--- DATA EXTRACTS ---
= = =

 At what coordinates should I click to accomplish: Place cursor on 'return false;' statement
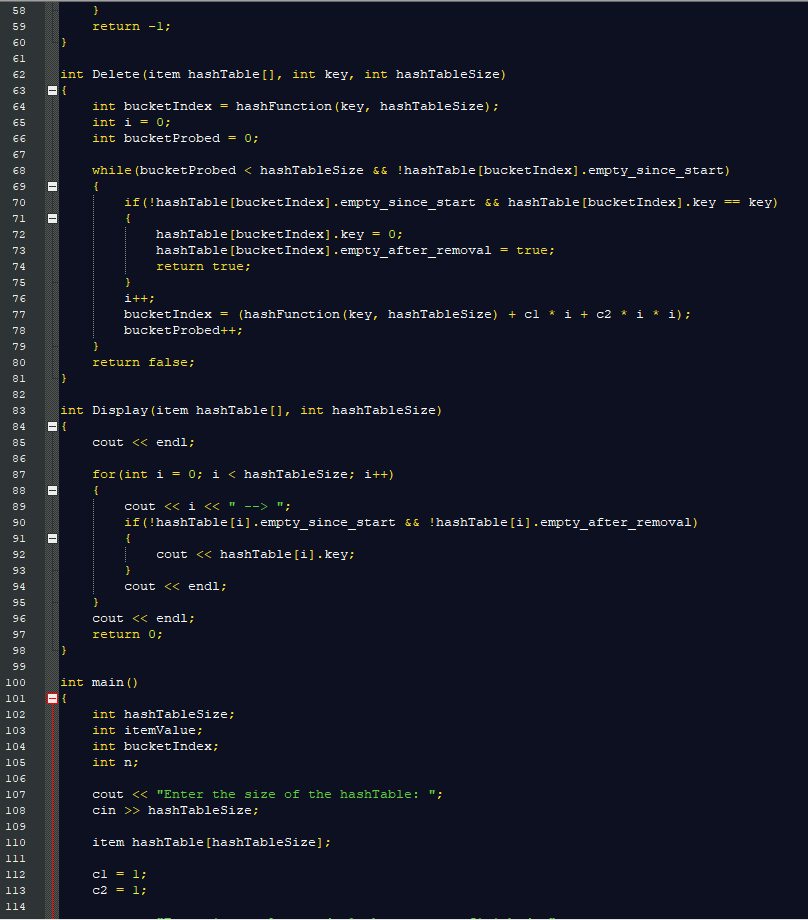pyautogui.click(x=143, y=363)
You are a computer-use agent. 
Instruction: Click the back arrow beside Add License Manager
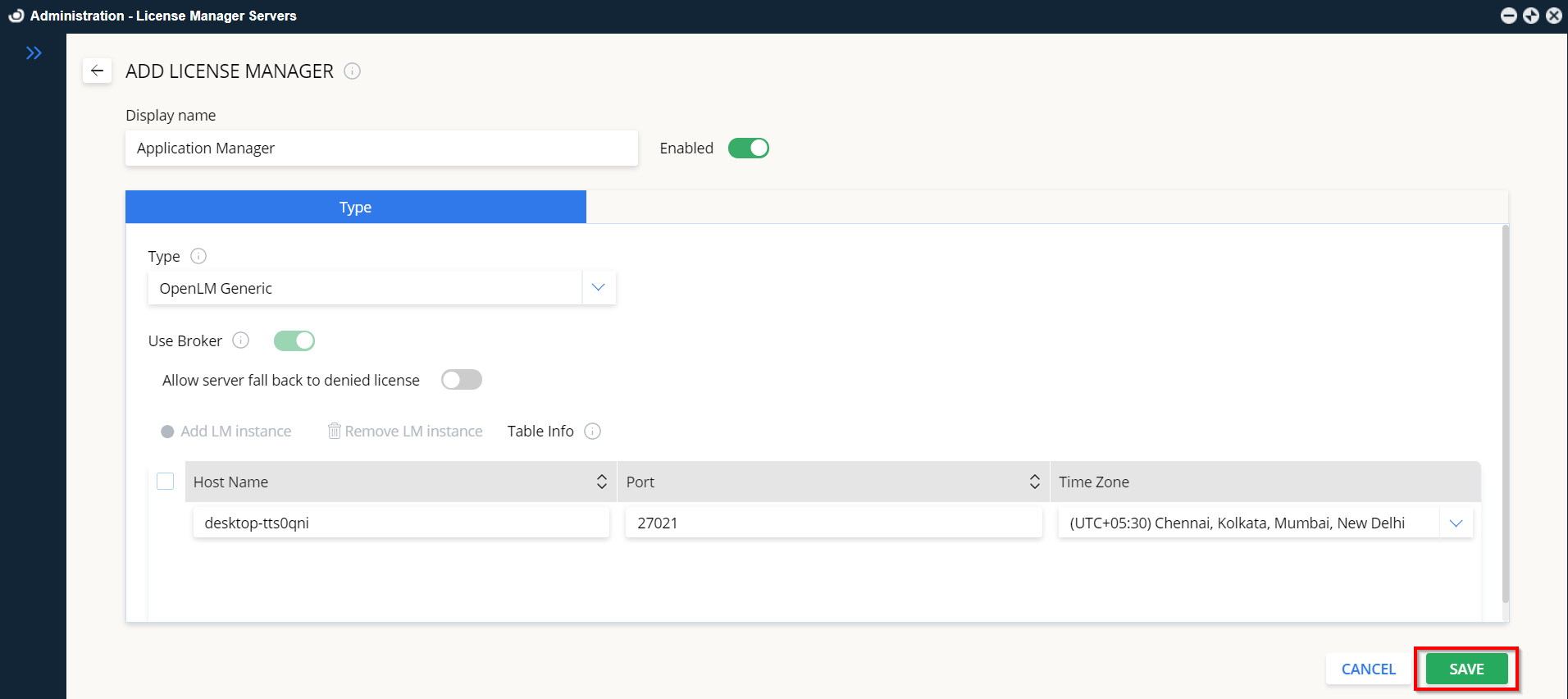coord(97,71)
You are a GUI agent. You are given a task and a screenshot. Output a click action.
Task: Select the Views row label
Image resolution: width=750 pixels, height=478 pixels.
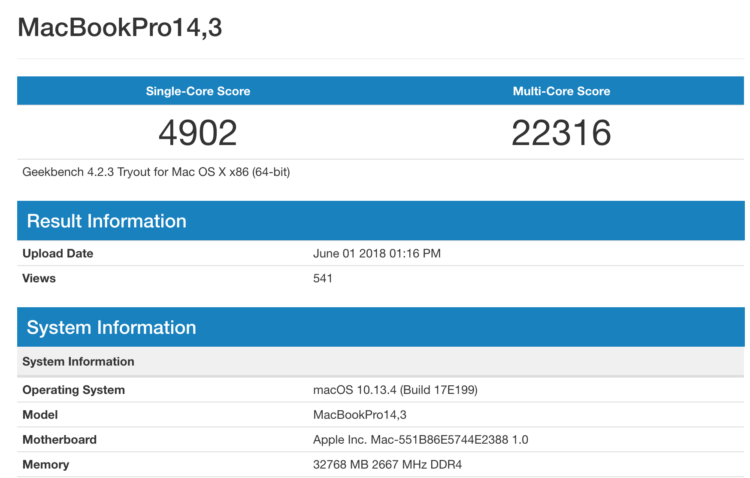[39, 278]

= = =

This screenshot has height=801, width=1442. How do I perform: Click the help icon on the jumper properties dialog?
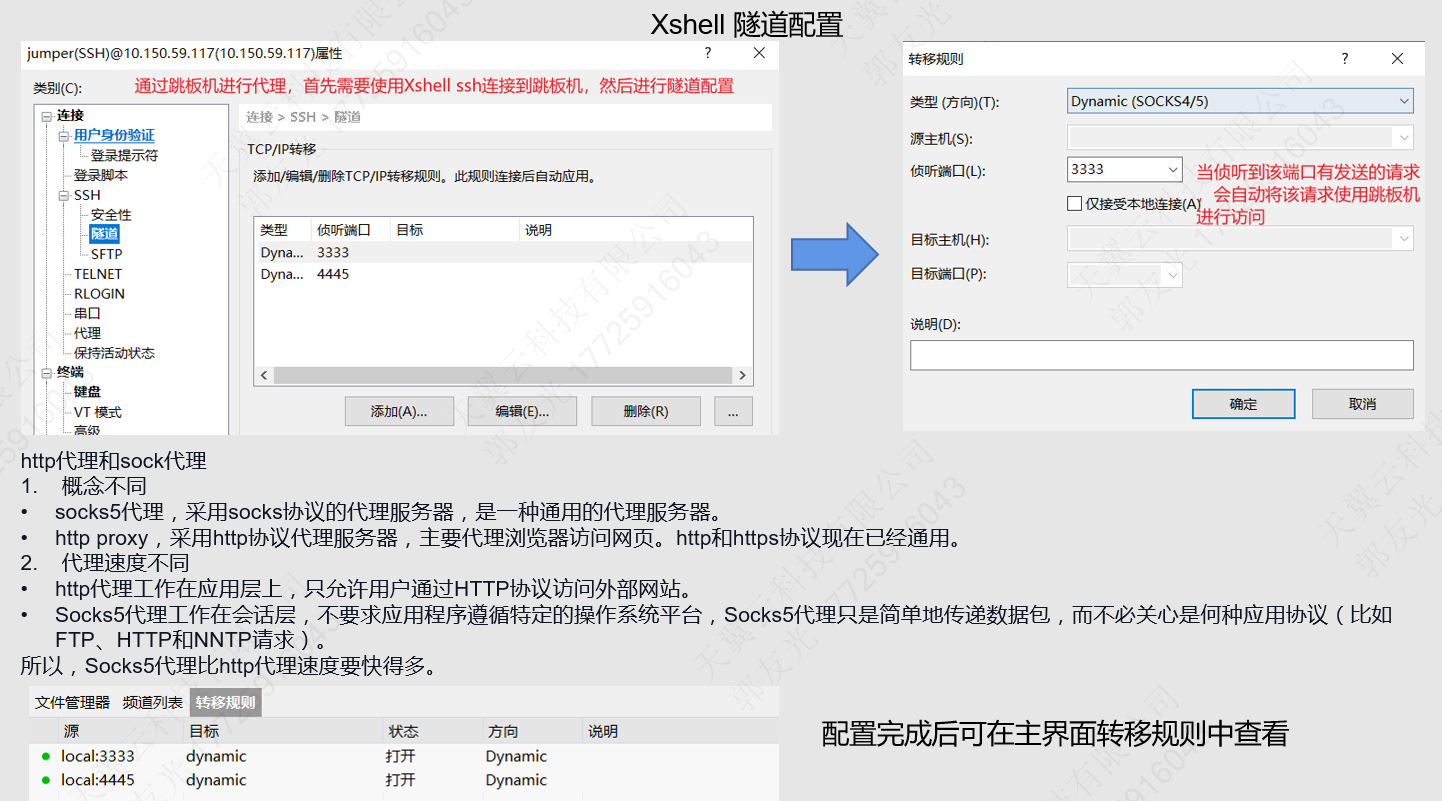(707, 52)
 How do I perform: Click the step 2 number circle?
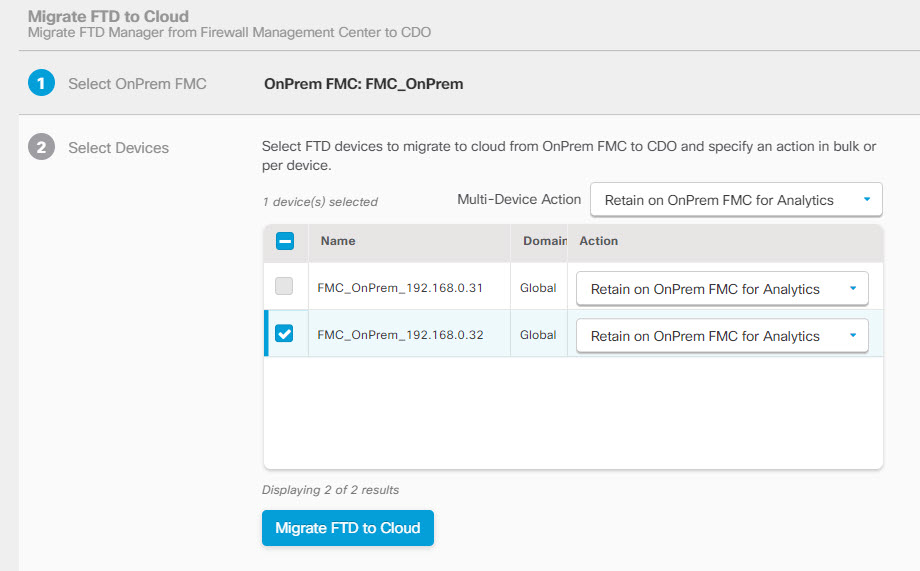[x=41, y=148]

= = =

--- TO DO ---
Scan the listing and report each line where the word "agent" shows up.

--- WORKED SOLUTION ---
You are a computer-use agent. 
You are a GUI agent. You are given a task and a screenshot. Output a click action.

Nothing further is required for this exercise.